If you find yourself in "The Fine City".... News of even more decent places to try out. Aaronb will know The Window, Strangers, Little Red Roaster and Mustard.... Though I know his experiences of some have been variable....

Still, better to have greater choice than less..... Must try some of these next time I'm there... Well, the two I don't know about....

Ian


----------



## Chris_on_caffeine (Jul 21, 2012)

Like Aaron, I still think there's plenty of room for improvement in Norwich.


----------



## aaronb (Nov 16, 2012)

Not a fan of Red Roaster or Mustard - but wont slate them again.
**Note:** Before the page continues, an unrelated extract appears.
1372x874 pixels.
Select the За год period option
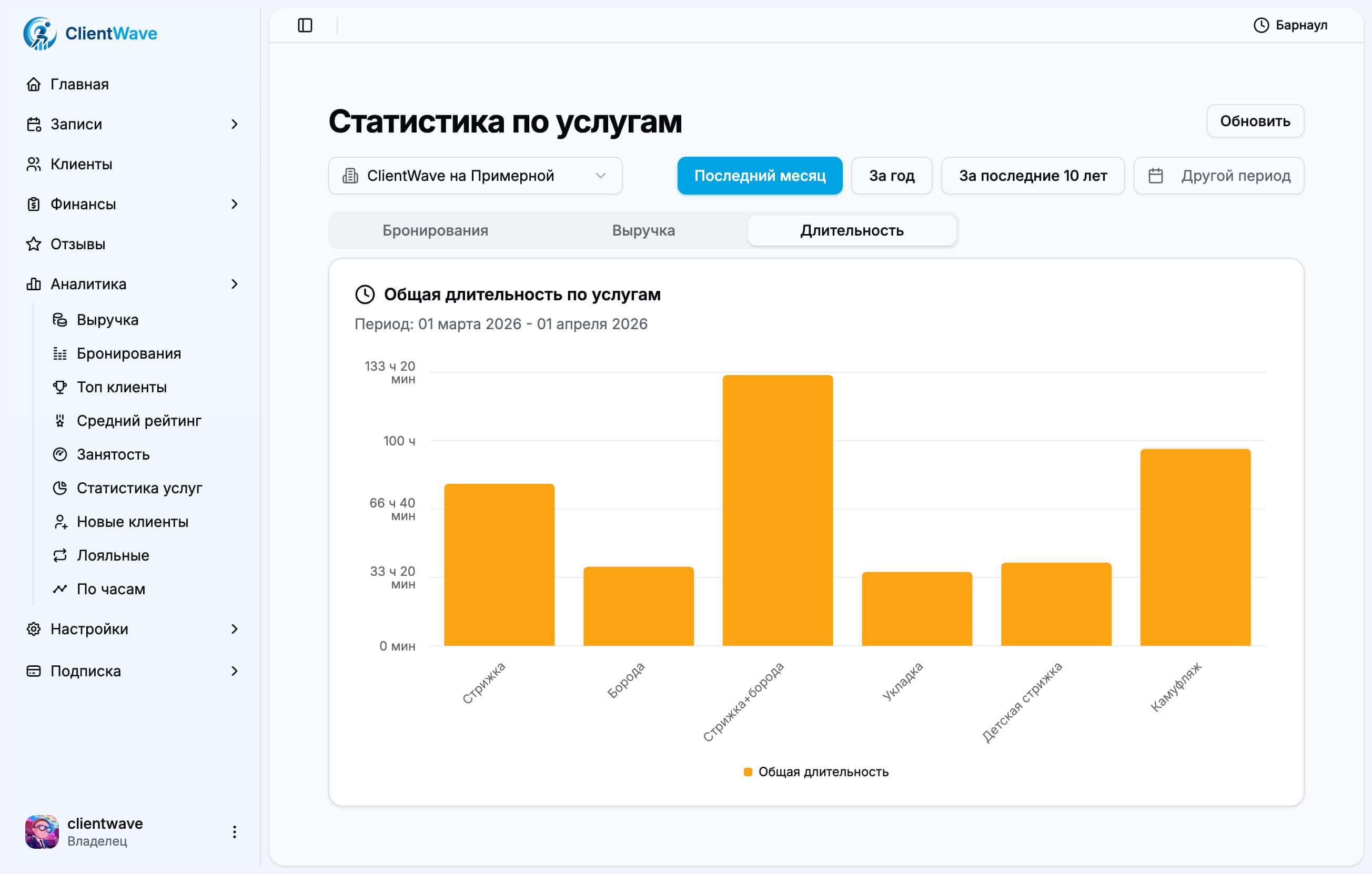(892, 175)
Still need to make it to littlehaven.

I love The Window, but then I was always a fan of Has Bean & Hayley is a lovely person









Clever Dick's opposite John lewis (Bonds) is now serving Has Bean, they didn't have the extraction quite right when I visited but I think they are getting help with it. Nice people who want to make it work.

Is the one on Magdalen St any good?

And of course we mustn't forget out local Roaster Smokey Barn!


----------



## Chris_on_caffeine (Jul 21, 2012)

I paid my first visit for a long time to Strangers today. Was really impressed actually, lots of good coffee available & Alex was totally into it as you could imagine. Will def return


----------